Given passage —
# # # #
Once completed, the server check script will start (the "Diag-x86_64" template) and determine: a processor model, ammount of RAM, the presence of a hardware raid controller, availability of HDDs. Local connection speed; read rate and SMART-information of HDD will be also checked.

IPMI, if any, will be configured: it will be assigned an IP-address, mask, Gateway, user and password. If the "Add IPMI automatically" option is set in t"Global settings" module, IPMI will be added to the server in DCImanager. All the information will be sent to "DCImanager".

DCImanager will verify that the server platform corresponds the received data, and if they do not match, it will automatically create a new platform and assign it to the server.

If the "Power off servers upon checking" option is selected in the "Global settings" module, the server will be powered off or switched into its normal operation after the diagnostics is finished.

Processing results

If a hardware RAID is not found on the server, the "smartctl" won't be able to show correct information on hard drives. Thus, the "Server has hardware issues" icon will be added, and in the server edit form you will be asked to specify HDD manually. During the diagnostics process, all HDD will be unassigned from the server. If a hardware RAID is found, the system will unassign only those HDD that were assigned after diagnostics (the disks specified manually will remain unchanged).

If a "Platform type" is not specified for the server, it will show the "Server has hardware problems" icon.
# # # #
Data —
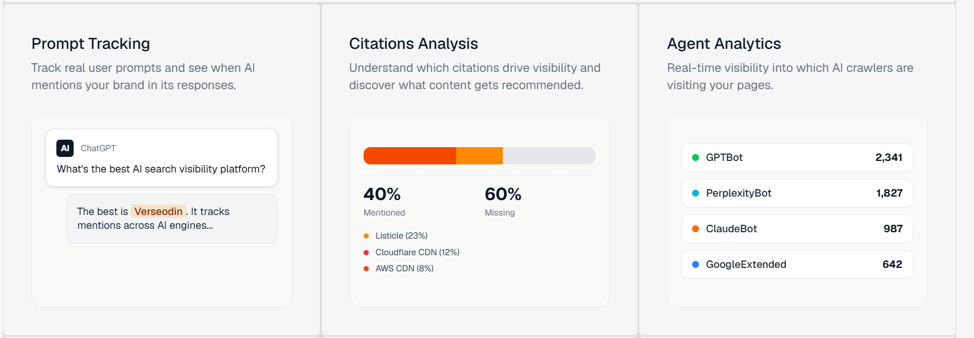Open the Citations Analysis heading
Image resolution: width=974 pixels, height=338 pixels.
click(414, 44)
# # # #
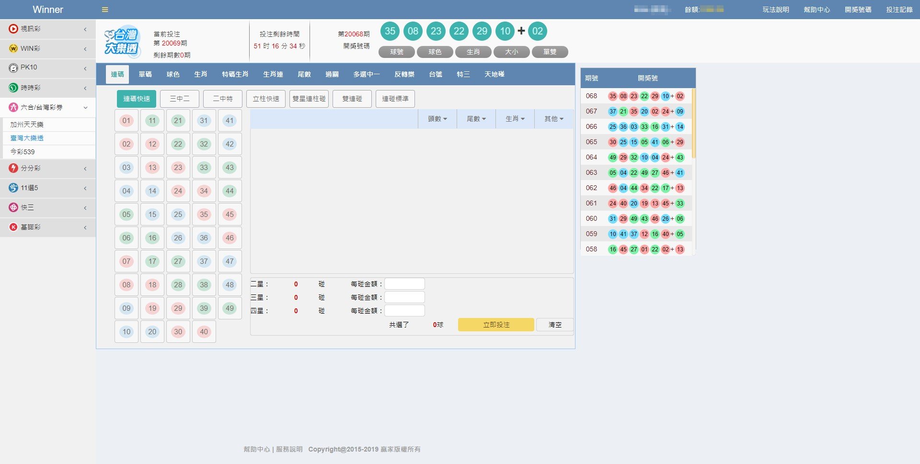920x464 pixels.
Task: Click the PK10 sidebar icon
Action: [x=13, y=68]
# # # #
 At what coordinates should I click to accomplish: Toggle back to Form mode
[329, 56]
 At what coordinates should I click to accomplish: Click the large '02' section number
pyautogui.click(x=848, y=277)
# # # #
Task description — Write the next part of the server diagnostics text, picking up after its last sentence. The lines have nothing to do with the server diagnostics text.

Exercise result —
If a "Platform type" is selected , the system will compare it with detected hardware. The amount of processes (cannot be 0 or exceed the value specified for the platform type), RAM (cannot be 0 or exceed the value specified for the platform type), number of HDD (cannot exceed the value specified for the platform type). If results differ from the values specified for the platform type, the "Server has hardware problems" icon will be displayed for that server.


If HDD information is available, the following parameters will be checked: read rate (threshold value can be set in "Hardware types" -> "HDDs" -> "HDD types", 100 Mb/sec by default, SMART parameters (check parameters are set in "Hardware types" -> "HDDs" -> "HDD types", Reallocated_Sector, Seek_Error_Rate, UDMA_CRC_Error_Count, Current_Pending_Sector, Offline_Uncorrectable, Media_Wearout_Indicator are checked by default).

If results differ from the values specified for the platform type, the "Server has hardware problems" icon will be displayed for that server.

If local connection speed is less than ("LocalSpeedThreshold")*(Port_speed)/100, the "Server has hardware problems" icon will be displayed. The default value for LocalSpeedThreshold" is 80.

Example: the default threshold for port 100 MB/sec is 80 MB/sec.

Starting from version 5.94 we implemented a new mechanism, which allows to define correspondence between a platform and CPU, using sockets.

If the diagnostics process detects an unknown CPU, the “Server has hardware issues” will be displayed.

If it detects CPU, which are not associated with socket, the administrator will see a corresponding banner.

When the "Server has hardware issues" icon is added

Before the diagnostics starts, the "Server has hardware issues" icon is added for the server.

Once completed, the following parameters will be checked:

  • Local connection speed (from <LocalSpeedThreshold*Port_Speed/100> to <Port_Speed>),
  • HDD parameters (read speed and SMART-criteria) are within normal limits (they are specified in the disk types configuration form),
  • Hardware RAID

If no issues are found, the icon will be deleted.

If a user interrupts the diagnostics process, the icon will be displayed.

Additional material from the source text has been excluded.